History

The Falmouth Track Club was born in 1972. It was the brainchild of John Carroll, Falmouth High School girls’ track and cross country coach. Carroll began the FTC so that his HS girls could compete as a team in AAU events around New England and the East Coast. At this time there were no girls’ high school cross country or indoor programs in existence. The FTC girls were very successful, so successful that the FTC placed third in the 1976 USA Women’s Indoor Championships at Madison Sq. Garden in NYC. The club sponsored competitions for girls in cross country, indoor track and summer programs in Junior Olympics, AAU Junior Regional meets, as well as All-Comers meets. An extensive youth program was also conducted each summer.

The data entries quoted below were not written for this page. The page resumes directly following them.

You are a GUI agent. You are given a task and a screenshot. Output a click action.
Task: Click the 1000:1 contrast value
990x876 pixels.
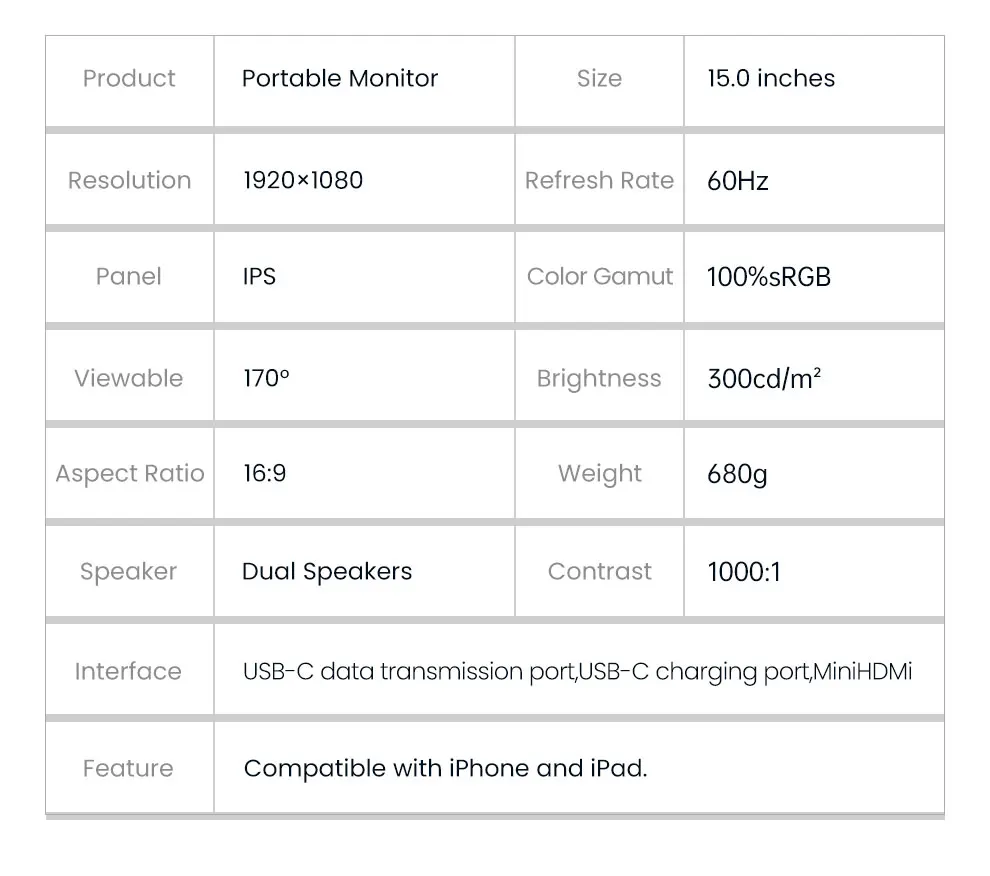[744, 572]
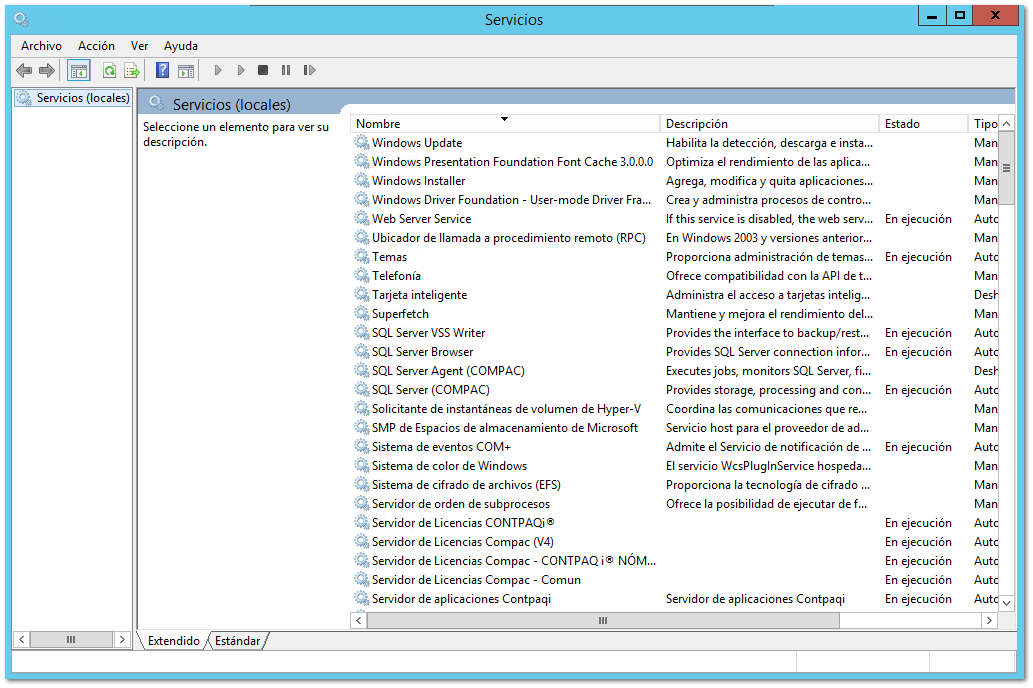Click the Restart service toolbar icon

pos(309,70)
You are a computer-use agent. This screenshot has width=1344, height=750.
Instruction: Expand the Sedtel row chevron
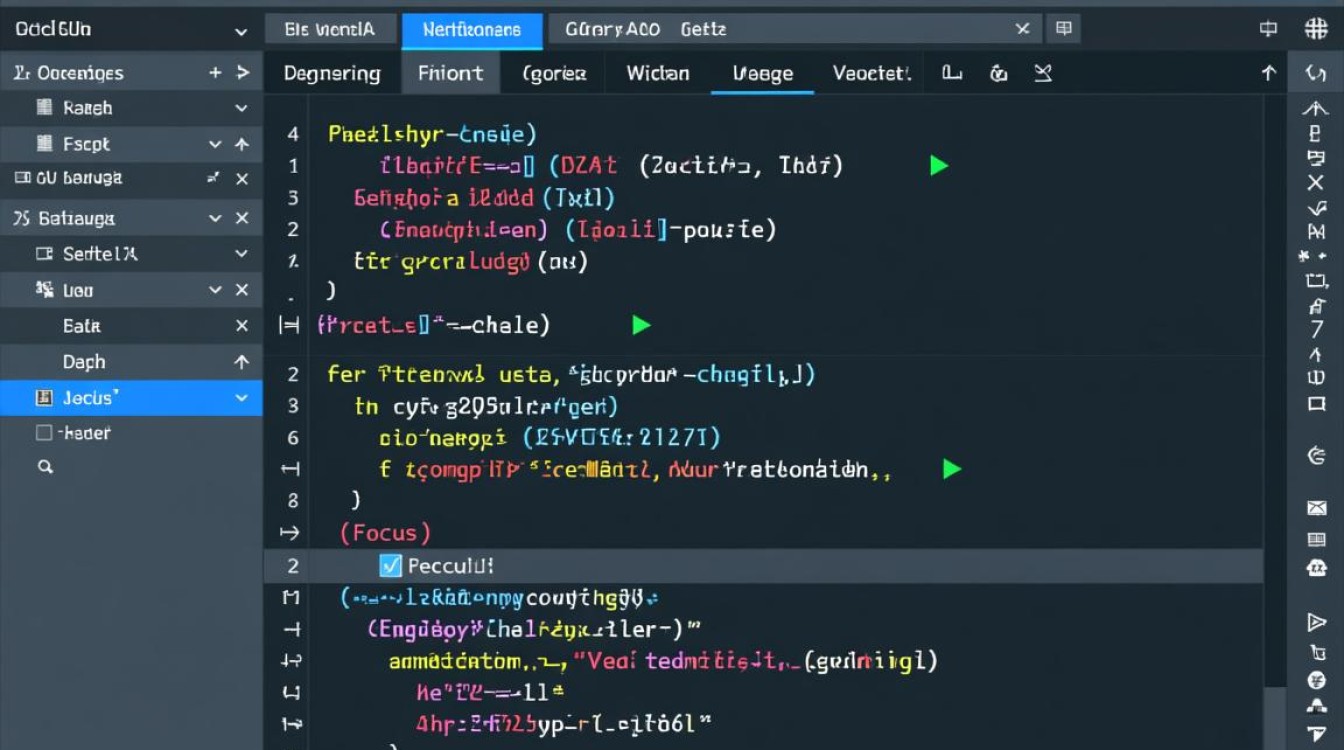(x=241, y=254)
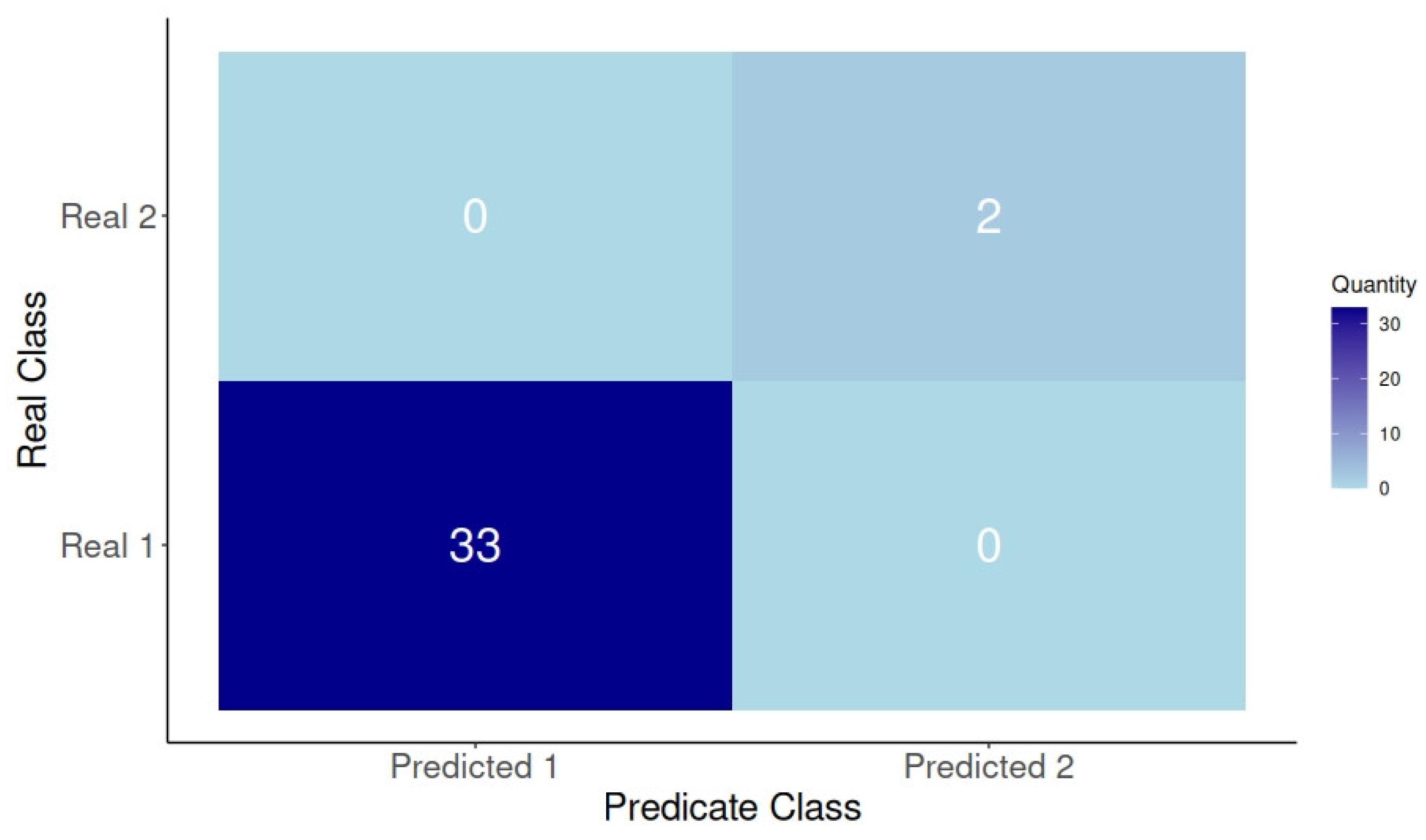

At this time Carroll was not only the HS girls’ track coach but also the Co-Director of the Falmouth Road Race, which was the primary source of funding to send qualified girls to track meets when there were no high school girls’ programs. This allowed the high school girls the ability to train and compete at track meets year round with no cost to them. The adult running group in the area, called the Seagull Striders, and Carroll got together in the late ’70s when Carroll became aware that the Falmouth Track Club and the Falmouth Road Race could not legally have interlocking directors. So Carroll talked to the Seagull Striders, and he gave up responsibility for the club as the two groups merged into one club … the Falmouth Track Club.

In 2021, with the desire to appeal to a wider participation audience, the name was changed to the Falmouth Running Club.

While the primary objective of the FRC is to promote running and running related activities, the FRC is pleased to support local non-profit organizations from the proceeds of each of its races. Each year, the FRC donates several thousands of dollars.


A History of the Cape Cod Marathon

The Cape Cod Marathon debuted in 1978, over a four loop course at Otis Air Base on a bitterly cold December day. Not originally a Falmouth Track Club event, the CCM was started by Rich Sherman, who recruited his wife Kathy, Jack Oser, Jeff Burton and others to help in the first race. As a member of the 102nd Fighter Wing at Otis Air National Guard Base, Rich decided it would be easy to administer the race there, and so it began.

A few years later in 1984, it was proposed that the course be moved to the Town of Falmouth. A debate ensued within the Falmouth Track Club, with one of the main issues of relocating the race being the fear that the marathon organizers would never get enough volunteers for the new course. Holding the race on roads in Falmouth instead of the self-contained base would require hundreds more volunteers and, it was feared, constitute a logistical nightmare. But the skeptics were proven wrong. Today the marathon runs through the villages of Falmouth and more than 700 volunteers are out there making it happen. In the past four years there have been volunteers from 27 states.

From its modest beginnings it has become one of the most prestigious regional marathons. Runners’ World has identified it as among the ten most scenic marathons held in the United States, and New England Runner bestowed its 1996 Road Race of the Year award on the race. The Cape Cod Marathon has been the USATF-New England Championship 20 times out of the past 21 years. It is the final of seven events comprising the USATF-NE Grand Prix series. In 2007 there were 70 Ironrunners, those who complete all seven events in the series, entered in the CCM. The same year the appeal of the CCM was shown by the number of repeat entrants; twenty-one percent of the field had run the race before.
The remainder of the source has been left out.